» DESCRIPTION OF THE TASK
Each line of the records below that holds "sidebar" should be returned.

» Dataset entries
——

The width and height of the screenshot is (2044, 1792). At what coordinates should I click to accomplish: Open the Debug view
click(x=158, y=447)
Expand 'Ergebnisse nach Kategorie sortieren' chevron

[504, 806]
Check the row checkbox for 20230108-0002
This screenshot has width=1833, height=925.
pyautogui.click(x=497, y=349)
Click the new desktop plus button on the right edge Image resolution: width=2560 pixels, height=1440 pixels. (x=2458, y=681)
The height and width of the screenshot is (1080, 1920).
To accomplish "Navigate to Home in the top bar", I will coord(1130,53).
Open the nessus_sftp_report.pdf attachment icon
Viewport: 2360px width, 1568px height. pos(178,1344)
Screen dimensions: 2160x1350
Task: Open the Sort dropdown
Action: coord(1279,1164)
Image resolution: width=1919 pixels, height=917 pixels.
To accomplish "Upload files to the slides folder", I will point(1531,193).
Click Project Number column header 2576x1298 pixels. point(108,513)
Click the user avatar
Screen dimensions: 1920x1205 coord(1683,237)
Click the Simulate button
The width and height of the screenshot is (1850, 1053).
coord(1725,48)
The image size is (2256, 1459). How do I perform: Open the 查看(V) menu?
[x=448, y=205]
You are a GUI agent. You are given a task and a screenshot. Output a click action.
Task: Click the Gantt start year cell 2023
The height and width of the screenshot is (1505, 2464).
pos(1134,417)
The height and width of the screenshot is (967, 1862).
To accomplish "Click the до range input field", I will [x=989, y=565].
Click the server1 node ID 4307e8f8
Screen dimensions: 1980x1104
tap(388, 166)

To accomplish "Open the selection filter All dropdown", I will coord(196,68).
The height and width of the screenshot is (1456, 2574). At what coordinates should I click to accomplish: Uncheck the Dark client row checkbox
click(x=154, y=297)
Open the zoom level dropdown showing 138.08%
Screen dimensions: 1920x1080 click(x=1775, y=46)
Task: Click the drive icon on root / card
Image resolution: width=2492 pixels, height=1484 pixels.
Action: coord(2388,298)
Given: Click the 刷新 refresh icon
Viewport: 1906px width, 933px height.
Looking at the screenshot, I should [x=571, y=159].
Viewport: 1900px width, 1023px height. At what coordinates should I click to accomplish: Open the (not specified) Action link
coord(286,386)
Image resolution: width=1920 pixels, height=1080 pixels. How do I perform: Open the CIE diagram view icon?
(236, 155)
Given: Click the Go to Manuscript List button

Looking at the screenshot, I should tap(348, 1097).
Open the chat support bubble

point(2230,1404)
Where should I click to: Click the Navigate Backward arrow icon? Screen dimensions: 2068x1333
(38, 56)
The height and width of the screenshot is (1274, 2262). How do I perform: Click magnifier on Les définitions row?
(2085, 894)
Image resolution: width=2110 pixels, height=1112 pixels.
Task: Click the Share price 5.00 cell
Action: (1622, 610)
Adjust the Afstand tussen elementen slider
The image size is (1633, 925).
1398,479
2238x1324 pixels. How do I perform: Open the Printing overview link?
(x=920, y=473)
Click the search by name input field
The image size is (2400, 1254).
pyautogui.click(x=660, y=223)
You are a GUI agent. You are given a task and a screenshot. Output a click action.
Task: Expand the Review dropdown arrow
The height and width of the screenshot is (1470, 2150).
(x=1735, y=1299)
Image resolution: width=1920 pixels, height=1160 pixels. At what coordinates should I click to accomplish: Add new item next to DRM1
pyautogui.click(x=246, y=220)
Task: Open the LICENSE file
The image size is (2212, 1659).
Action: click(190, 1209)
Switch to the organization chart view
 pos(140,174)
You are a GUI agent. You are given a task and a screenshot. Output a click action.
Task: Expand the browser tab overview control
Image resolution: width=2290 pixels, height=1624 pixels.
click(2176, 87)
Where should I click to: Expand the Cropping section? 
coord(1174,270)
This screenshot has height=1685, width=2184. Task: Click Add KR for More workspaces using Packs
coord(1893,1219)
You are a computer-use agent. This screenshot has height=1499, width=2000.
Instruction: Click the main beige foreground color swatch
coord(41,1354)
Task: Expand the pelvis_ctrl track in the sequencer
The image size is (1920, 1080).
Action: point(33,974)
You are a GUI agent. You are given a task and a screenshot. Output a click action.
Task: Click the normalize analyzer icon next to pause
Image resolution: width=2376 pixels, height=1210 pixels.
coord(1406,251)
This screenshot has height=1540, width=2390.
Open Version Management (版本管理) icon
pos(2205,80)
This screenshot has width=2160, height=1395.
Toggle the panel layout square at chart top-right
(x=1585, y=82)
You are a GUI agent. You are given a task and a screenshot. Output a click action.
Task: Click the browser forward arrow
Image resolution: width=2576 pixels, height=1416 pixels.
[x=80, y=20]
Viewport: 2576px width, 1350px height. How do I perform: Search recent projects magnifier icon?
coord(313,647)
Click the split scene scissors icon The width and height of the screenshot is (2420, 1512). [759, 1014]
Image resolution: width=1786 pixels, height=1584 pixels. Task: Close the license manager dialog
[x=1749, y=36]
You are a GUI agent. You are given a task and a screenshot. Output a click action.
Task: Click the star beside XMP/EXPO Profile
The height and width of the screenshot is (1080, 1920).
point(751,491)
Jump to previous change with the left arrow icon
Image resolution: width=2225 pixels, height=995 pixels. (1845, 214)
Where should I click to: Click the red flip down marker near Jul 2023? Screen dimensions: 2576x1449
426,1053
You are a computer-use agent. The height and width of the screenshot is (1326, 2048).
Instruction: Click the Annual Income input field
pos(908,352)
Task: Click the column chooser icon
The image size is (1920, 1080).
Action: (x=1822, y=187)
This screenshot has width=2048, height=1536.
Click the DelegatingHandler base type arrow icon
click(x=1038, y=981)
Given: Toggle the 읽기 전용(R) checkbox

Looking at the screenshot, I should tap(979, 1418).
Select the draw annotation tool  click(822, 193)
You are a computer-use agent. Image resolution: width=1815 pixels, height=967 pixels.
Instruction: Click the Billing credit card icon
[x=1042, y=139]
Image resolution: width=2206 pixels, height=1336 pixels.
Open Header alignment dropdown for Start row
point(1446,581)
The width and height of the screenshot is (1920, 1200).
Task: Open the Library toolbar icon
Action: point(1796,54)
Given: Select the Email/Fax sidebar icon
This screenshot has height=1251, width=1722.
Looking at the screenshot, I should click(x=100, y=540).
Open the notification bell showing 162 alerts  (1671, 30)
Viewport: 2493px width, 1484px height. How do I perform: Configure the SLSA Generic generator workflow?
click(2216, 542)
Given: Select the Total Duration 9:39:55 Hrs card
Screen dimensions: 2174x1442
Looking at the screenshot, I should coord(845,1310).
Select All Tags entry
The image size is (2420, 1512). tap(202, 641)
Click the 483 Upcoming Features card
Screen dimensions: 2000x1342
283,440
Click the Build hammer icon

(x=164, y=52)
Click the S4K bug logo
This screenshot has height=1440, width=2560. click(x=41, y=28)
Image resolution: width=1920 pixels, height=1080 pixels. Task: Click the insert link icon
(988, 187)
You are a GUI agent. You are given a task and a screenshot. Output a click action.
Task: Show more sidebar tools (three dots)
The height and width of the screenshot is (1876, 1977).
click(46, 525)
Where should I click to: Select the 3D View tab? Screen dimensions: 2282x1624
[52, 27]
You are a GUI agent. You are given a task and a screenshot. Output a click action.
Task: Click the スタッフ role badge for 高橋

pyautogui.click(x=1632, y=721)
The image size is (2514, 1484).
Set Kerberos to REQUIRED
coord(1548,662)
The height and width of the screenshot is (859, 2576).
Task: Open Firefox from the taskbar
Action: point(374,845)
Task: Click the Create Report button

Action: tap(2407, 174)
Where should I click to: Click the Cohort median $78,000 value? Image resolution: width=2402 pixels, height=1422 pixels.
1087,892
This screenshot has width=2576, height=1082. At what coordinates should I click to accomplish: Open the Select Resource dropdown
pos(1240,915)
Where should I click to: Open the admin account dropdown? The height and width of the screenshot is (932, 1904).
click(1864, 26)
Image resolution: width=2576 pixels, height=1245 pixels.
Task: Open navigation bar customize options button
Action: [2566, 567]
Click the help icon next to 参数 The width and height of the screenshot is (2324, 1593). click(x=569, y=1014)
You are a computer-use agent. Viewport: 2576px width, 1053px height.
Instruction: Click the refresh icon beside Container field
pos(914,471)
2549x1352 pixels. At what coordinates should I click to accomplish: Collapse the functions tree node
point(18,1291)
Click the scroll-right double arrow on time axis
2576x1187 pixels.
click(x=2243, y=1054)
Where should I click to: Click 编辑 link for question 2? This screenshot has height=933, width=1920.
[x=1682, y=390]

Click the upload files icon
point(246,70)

——

» TASK OUTPUT
Given: Select the Email/Fax sidebar icon
Task: Show more sidebar tools (three dots)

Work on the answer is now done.